So in particular, what do I mean by symmetry? Well, for example, translations. x goes to x plus some length l. This could be done for arbitrary length l. So for example, translation by this much or translation by that much. These are translations. To every symmetry is associated a conserved quantity.

What symmetry is associated to translations? Conservation of momentum, p dot. Time translations, t goes to t plus capital T. What's a conserved quantity associated with time translational symmetry? Energy, which is time independent.

And rotations. Rotational symmetries. x, as a vector, goes to some rotation times x. What's conserved by virtue of rotational symmetry?

AUDIENCE: Angular momentum.

PROFESSOR: Angular momentum. Rock on.
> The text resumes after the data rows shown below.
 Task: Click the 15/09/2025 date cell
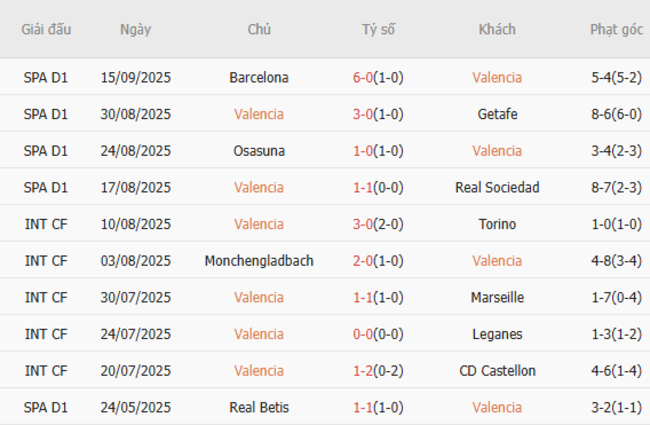tap(135, 77)
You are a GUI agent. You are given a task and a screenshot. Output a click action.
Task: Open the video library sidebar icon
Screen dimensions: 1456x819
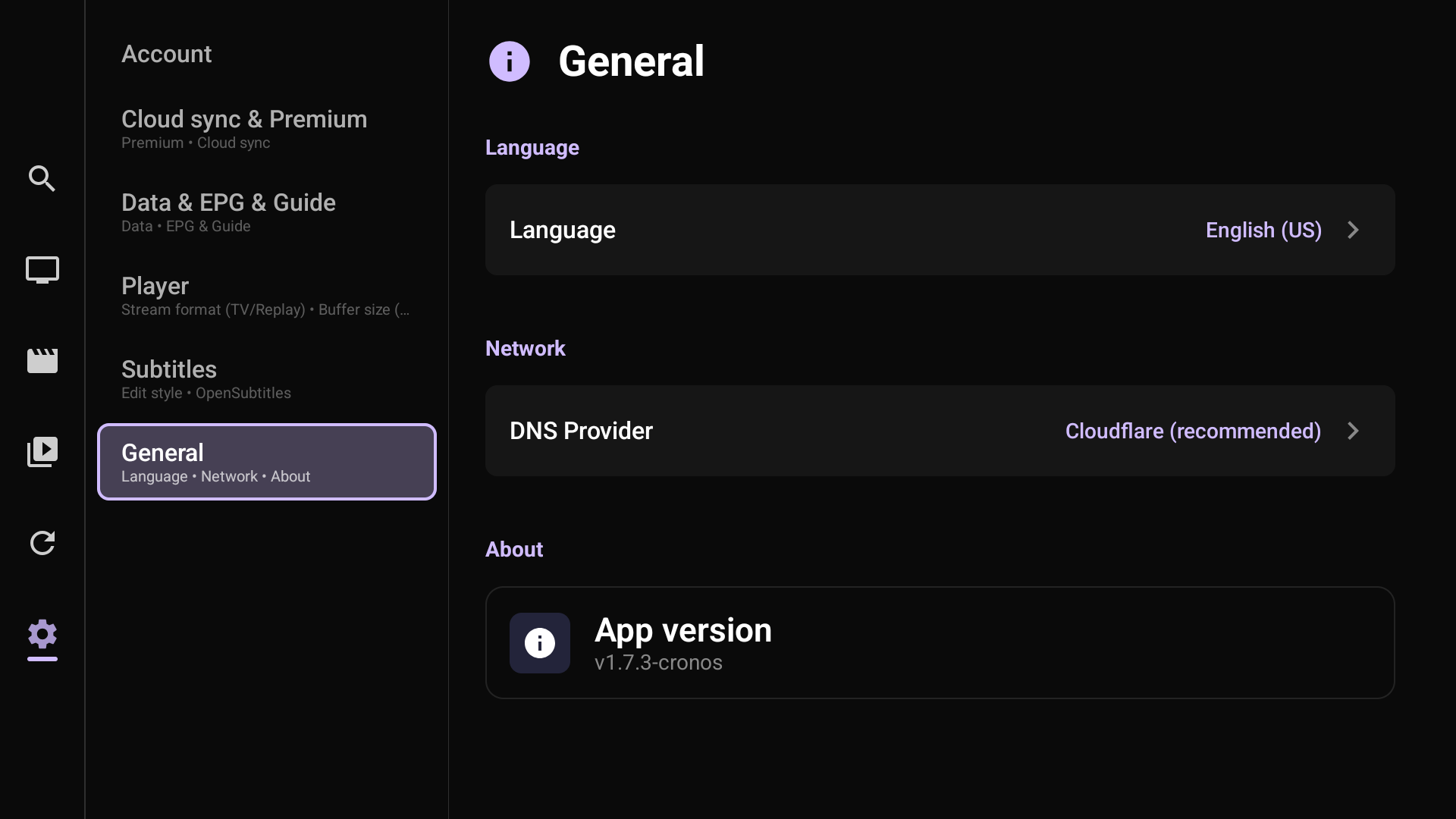click(x=42, y=451)
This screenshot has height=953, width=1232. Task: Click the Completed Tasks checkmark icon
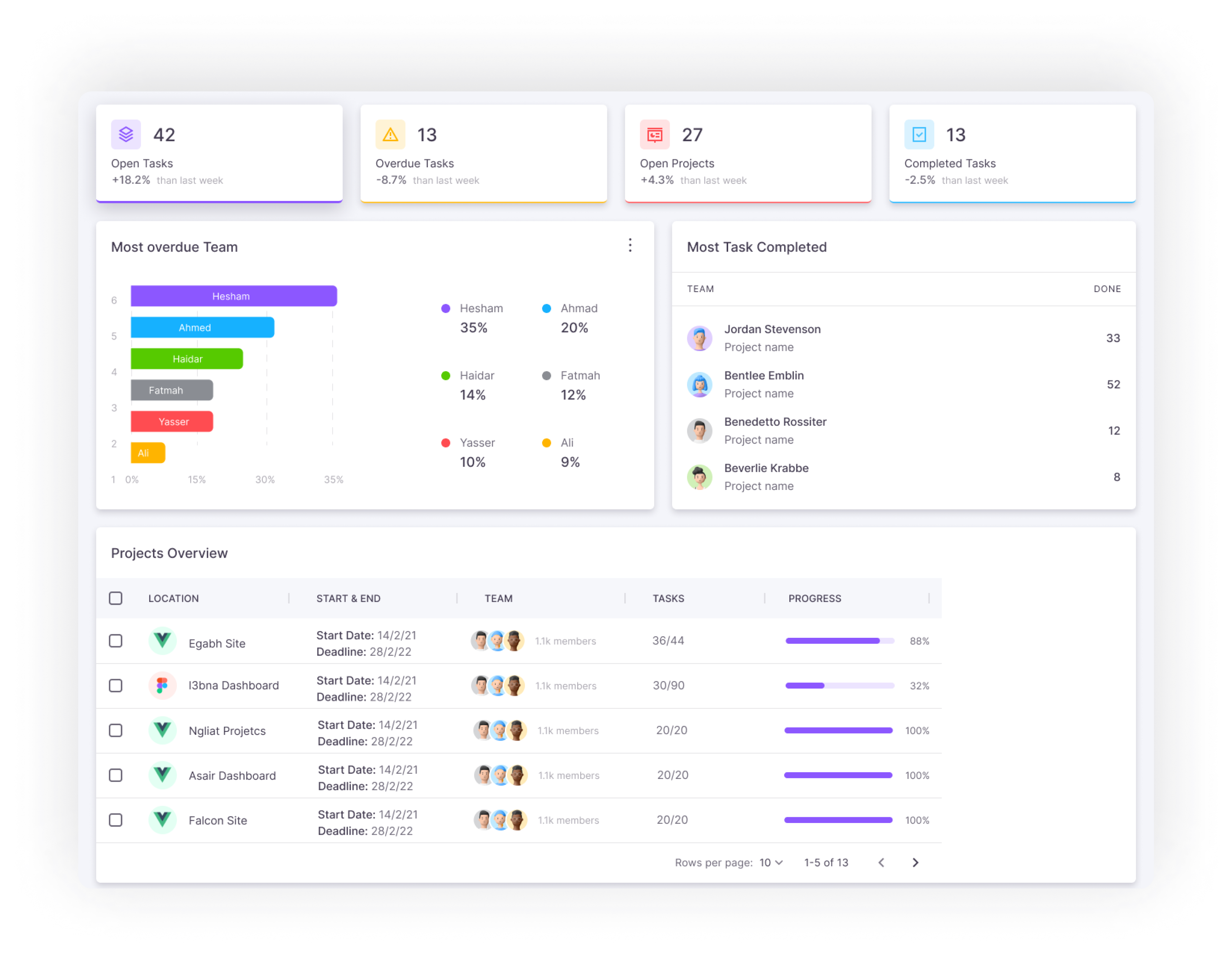coord(919,134)
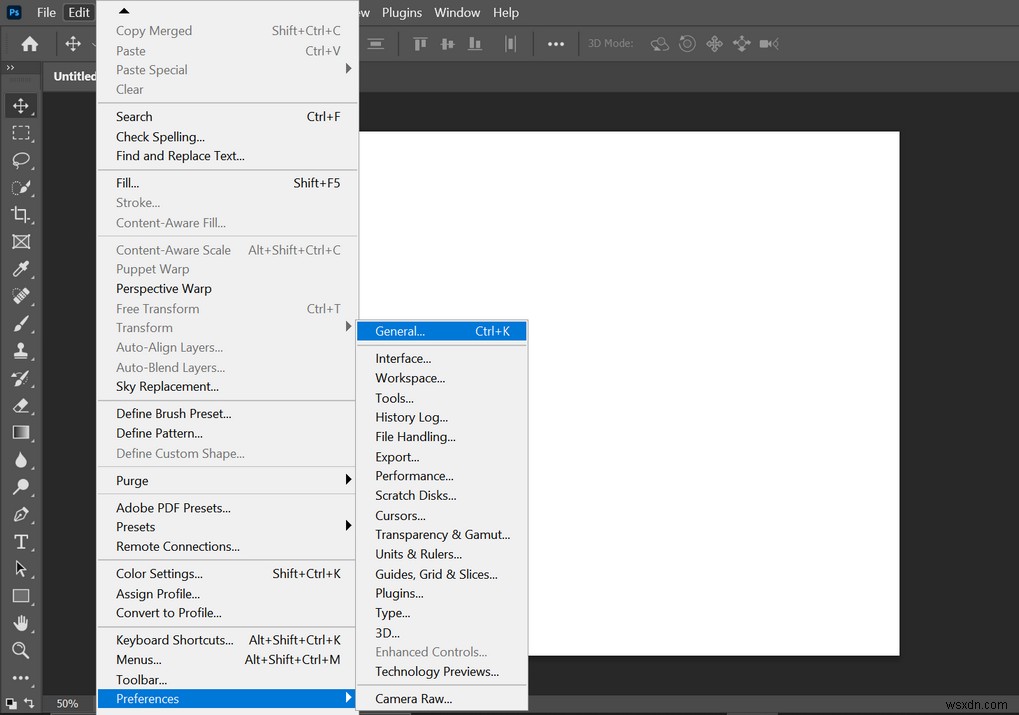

OK So quickly, I'm not going to prove to you Noether's theorem. It's one of the most beautiful and important theorems in physics, and you should all study it.

But let me just convince you quickly that it's true in classical mechanics. And this was observed long before Noether pointed out why it was true in general. What does it mean to have transitional symmetry? It means that, if I do an experiment here and I do it here, I get exactly the same results. I translate the system and nothing changes. Cool? That's what I mean by saying I have a symmetry. You do this thing, and nothing changes.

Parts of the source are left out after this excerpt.